11 of Santa Monica (2007) 41 Cal.4th 1232, 1251 [prelitigation communication privileged “when it relates to litigation that is contemplated in good faith and under serious consideration”].) The evidence Morris offered in opposition to the motion only confirmed the adversarial nature of the parties’ relationship at this point. As such, Morris could not have overcome this defense had the court advanced to the second prong of the anti-SLAPP analysis. The trial court should have granted Novian’s motion as to this cause of action. 4. Morris’s Seventh Cause of Action for Wrongful Termination in Violation of Public Policy Morris’s wrongful termination claim is based on allegations that Big Sky (through Novian) fired him because they feared he might publicize “health code violations, safety issues, zoning problems, and permit problems” at the ranch. The firing occurred at the November 26 ranch meeting. As discussed above, Novian did not make the threshold showing that his statements before and during the meeting were protected activities or fell within a privilege. The trial court properly denied the motion as to this cause of action. 5. Morris’s Tenth Cause of Action for Unfair Business Practices The UCL “does not proscribe specific activities, but in relevant part broadly prohibits ‘any unlawful, unfair or fraudulent business act or practice.’ [Citation.]” (Aleksick v. 7- Eleven, Inc. (2012) 205 Cal.App.4th 1176, 1184.) “‘“By proscribing ‘any unlawful’ business practice, ‘section 17200 “borrows” violations of other laws and treats them as unlawful practices’ that the unfair competition law makes independently actionable.”’ [Citation.]” (Id. at p. 1185.) Morris bases his UCL claim on the same allegations underlying his IIED, IIPEA, and
12 wrongful termination claims against Novian.7 The IIED and IIPEA claims are not viable predicate violations here.8 The wrongful termination claim, however, arises from Novian’s non- protected conduct and may serve as a predicate violation if Morris proves his firing violated the California Whistle Blowers Act. (Labor Code, § 1102.5.) As such, we affirm the denial of Novian’s anti-SLAPP motion as to Morris’s UCL claim. DISPOSITION The trial court’s orders denying Morris’s special motion to strike Big Sky’s complaint and awarding attorney’s fees to Big Sky are affirmed. The trial court’s order denying Novian’s motion to strike Morris’s cross-complaint is reversed as to the fifth cause of action; it is otherwise affirmed. Each side to bear its own fees and costs.

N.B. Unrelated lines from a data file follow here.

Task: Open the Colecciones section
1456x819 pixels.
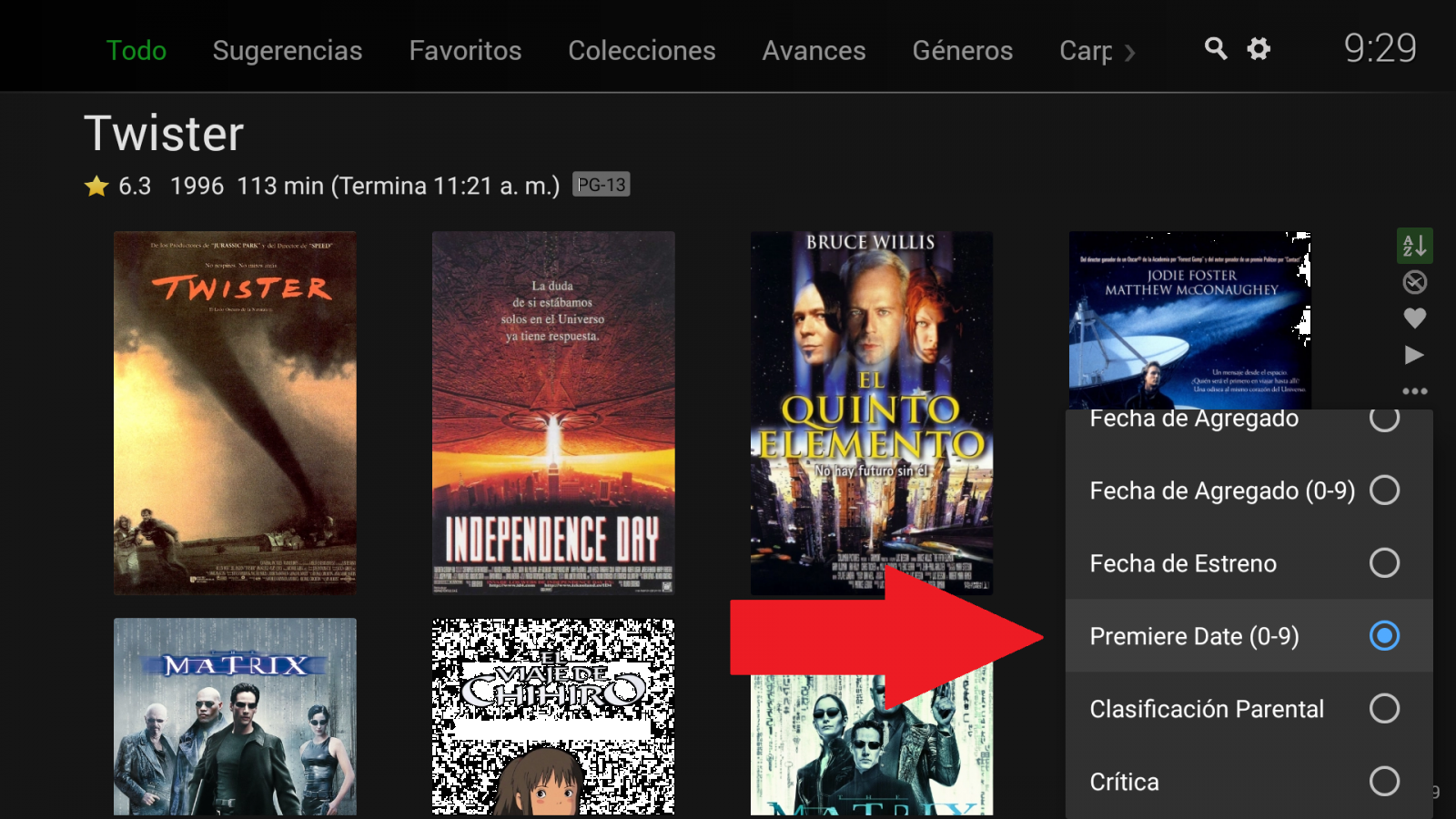Action: coord(641,51)
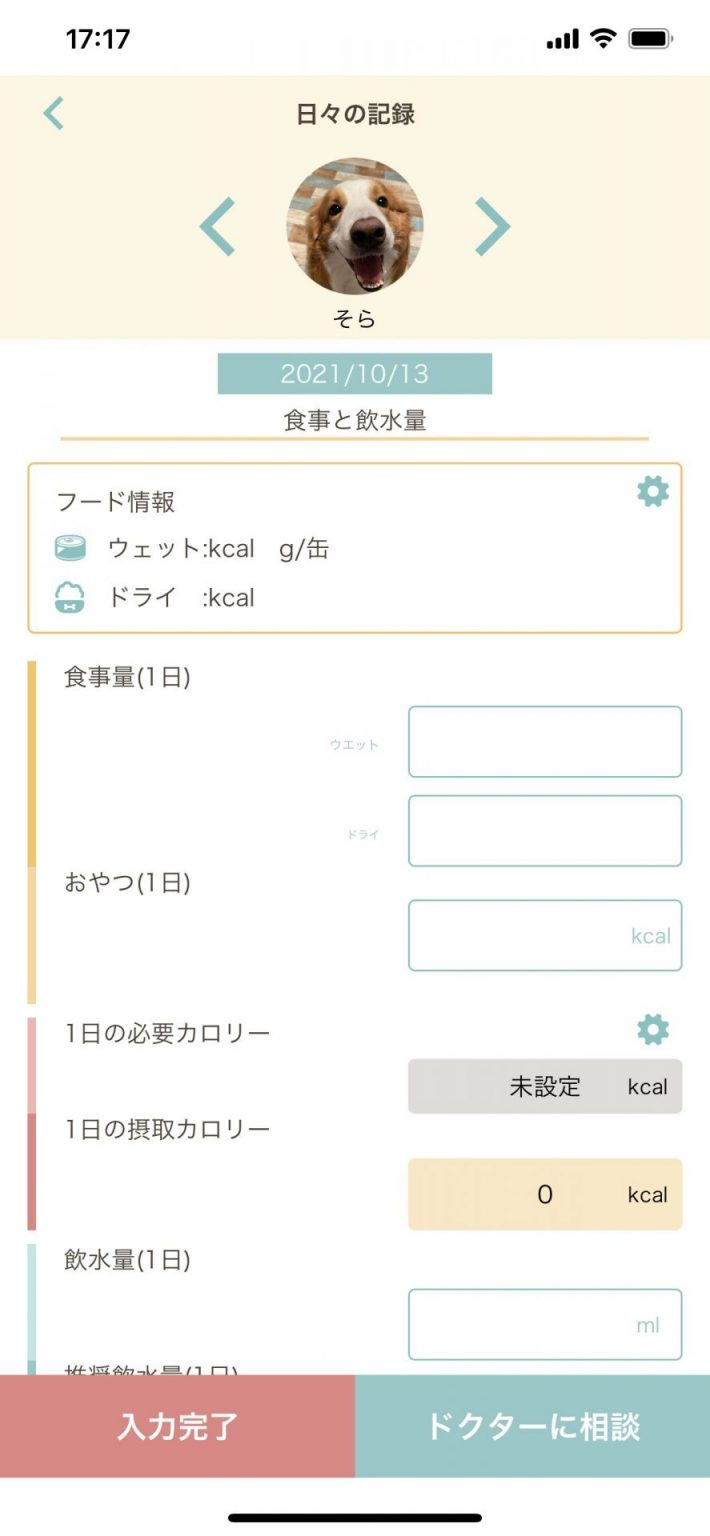Tap the dry food bowl icon
The width and height of the screenshot is (710, 1536).
tap(70, 598)
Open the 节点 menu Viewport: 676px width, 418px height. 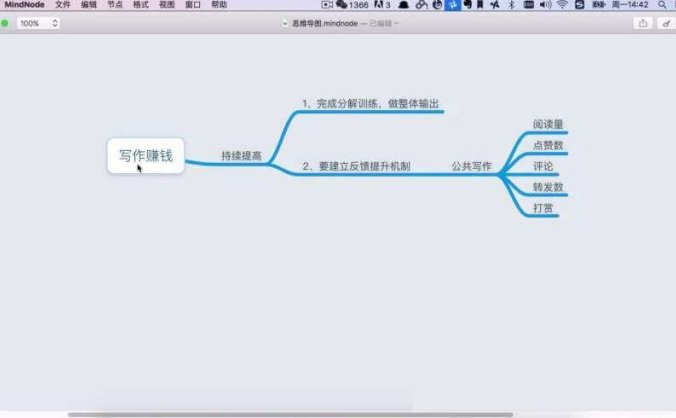tap(114, 5)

7 The cross-complaint identifies all nine previous causes of action as predicates to his UCL claim and incorporates all prior allegations. The three causes of action mentioned here, however, are the only other claims Novian is named as a cross-defendant.
8 Morris seeks emotional distress damages in connection with his IIED claim. Tort damages are not available under the UCL. (Cortez v. Purolator Air Filtration Products Co. (2000) 23 Cal.4th 163, 173, citing Bank of the West v. Superior Court (1992) 2 Cal.4th 1254, 1266.) As explained above, Morris’s IIPEA claim is based on Novian’s protected and privileged activities as Big Sky’s attorney. Morris cannot circumvent the litigation privilege by re-framing this conduct as a UCL violation.
13 NOT TO BE PUBLISHED.
YEGAN, J.
We concur:
GILBERT, P. J.
BALTODANO, J.
14 Benjamin F. Coats, Judge Superior Court County of Ventura ______________________________
Law Office of Stephanie White, Shawn S. White, for Defendant, Cross-Complainant, Appellant, and Cross-Respondent Jeff Morris. Novian & Novian, Farhad Novian, Anthony S. Chavez, and Alexander B. Gura, for Plaintiff and Respondent Big Sky Ranch Company LLC. Novian & Novian, Alexander B. Gura, for Cross-Defendant, Respondent, and Cross-Appellant, Farhad Novian.